I have refrained from regularly posting on BJP for the last 3 years out of concern that anything I might write could be attributed to the local Republican Party, because I held an office with the HCRP. Now that I have stepped-down from that position, however, I plan to resume my regular posting here. Although my friend, David Jennings, pleaded with me to write something about the remarkable World Series and the Astros’ championship, I will postpone sharing my thoughts about this season, and my beloved Baseball, for another post (or two) before Spring Training starts. Instead, I want to jump back into BJP with some thoughts about the future of our State and our party.
But, before I do so, I want to publicly thank Paul Simpson for giving me the opportunity to serve our local party since the summer of 2014. When Paul and I first ran against the incumbent Chair of the HCRP in the 2010 primary, the party infrastructure was in abysmal shape. I presented a 10-point plan for rebuilding the party finances, management and organization, and for growing the party base—and Paul and I agreed on most of those points. I am proud to say that, through Paul’s leadership and the combined efforts of so many local activists, so much of what he and I fought for in 2010 were successfully implemented under Paul’s leadership. Today, the party has a strong organizational and fiscal foundation upon which it can continue to grow by identifying and mobilizing voters to elect our Republican state and local candidates. Thankfully, those reforms came just in time, because, as we saw in the last election, Harris County is now so politically competitive that we need the effective organization he has built to continue to elect our candidates.
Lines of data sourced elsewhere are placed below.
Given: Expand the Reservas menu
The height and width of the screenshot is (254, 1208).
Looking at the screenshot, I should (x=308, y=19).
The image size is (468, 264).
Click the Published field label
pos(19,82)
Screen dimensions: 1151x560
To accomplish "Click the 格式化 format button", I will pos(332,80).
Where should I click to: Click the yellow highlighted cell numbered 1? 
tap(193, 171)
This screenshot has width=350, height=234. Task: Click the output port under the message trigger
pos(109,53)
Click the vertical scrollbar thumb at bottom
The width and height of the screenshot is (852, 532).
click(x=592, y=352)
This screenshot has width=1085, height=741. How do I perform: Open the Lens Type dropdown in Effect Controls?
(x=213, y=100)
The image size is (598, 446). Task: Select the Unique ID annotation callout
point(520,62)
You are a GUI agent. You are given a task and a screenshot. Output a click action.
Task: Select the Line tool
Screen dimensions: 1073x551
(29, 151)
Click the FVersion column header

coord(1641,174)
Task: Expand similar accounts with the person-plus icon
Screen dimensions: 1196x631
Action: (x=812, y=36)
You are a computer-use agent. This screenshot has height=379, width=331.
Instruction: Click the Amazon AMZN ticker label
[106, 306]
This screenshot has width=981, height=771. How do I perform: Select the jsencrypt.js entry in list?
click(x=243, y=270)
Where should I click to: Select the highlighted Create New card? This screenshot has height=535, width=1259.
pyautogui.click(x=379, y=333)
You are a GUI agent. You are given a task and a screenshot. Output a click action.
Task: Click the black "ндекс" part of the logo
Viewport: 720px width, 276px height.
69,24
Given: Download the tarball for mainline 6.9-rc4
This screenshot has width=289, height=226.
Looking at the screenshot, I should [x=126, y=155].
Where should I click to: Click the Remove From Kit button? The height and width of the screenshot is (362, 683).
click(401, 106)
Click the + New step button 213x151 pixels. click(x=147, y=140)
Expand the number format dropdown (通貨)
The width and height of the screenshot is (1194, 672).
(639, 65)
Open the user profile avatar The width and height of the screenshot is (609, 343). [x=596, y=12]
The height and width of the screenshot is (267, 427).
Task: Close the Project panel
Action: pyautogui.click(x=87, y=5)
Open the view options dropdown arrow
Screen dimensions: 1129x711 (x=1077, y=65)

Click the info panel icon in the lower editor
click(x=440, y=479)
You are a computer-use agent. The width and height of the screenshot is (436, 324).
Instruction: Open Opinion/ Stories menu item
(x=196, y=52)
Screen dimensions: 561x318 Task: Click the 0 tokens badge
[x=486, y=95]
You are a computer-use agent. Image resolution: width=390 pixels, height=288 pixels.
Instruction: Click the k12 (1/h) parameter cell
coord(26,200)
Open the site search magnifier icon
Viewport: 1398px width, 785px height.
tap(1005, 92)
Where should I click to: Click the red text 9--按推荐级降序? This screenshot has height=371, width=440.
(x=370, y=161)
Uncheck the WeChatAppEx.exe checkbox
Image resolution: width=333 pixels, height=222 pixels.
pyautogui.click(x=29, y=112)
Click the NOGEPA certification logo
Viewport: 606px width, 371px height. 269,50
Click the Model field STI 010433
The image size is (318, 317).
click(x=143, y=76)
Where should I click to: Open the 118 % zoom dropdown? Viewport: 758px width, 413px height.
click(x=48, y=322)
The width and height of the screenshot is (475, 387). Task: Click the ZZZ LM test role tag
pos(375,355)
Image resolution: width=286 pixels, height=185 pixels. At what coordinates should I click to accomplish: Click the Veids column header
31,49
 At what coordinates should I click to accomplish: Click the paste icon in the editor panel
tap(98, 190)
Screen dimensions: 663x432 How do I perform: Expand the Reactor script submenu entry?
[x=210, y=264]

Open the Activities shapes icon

As a result, I whole-heartedly endorse Paul for another term as Chair of the HCRP—he’s earned it.
As we saw during this last election, though, we cannot rest on the foundation Paul established, for even though our down-ballot local candidates did better than the top of the ticket in both 2014 and 2016, such performance will not be enough if the top of our ticket is not supported by our local voters. And the strength of that ticket next year will depend on the ability of our incumbents for the U.S. Senate, Governor and Lt. Governor to address the long-term needs of Texas, and on the unified effort of our party activists to support this ticket.
It is because these challenges are so immediate and obvious that I was distressed to see that some of the early endorsement emails recently circulating have left out the most obvious incumbent at the top of our ticket: Governor Greg Abbott. I am not sure whether this was an oversight, an intentional delay to focus a later email just on him, or (what I fear) a desire by some in our party to recruit a challenger, but I am concerned that more than one endorsing entity has done the same thing before the filing deadline.
So, let me be clear where I stand: I happily, fully, and unconditionally endorse Greg Abbott for re-election as Governor. I believe he is still the right man for this job at this time, and that his best days as Governor lie ahead.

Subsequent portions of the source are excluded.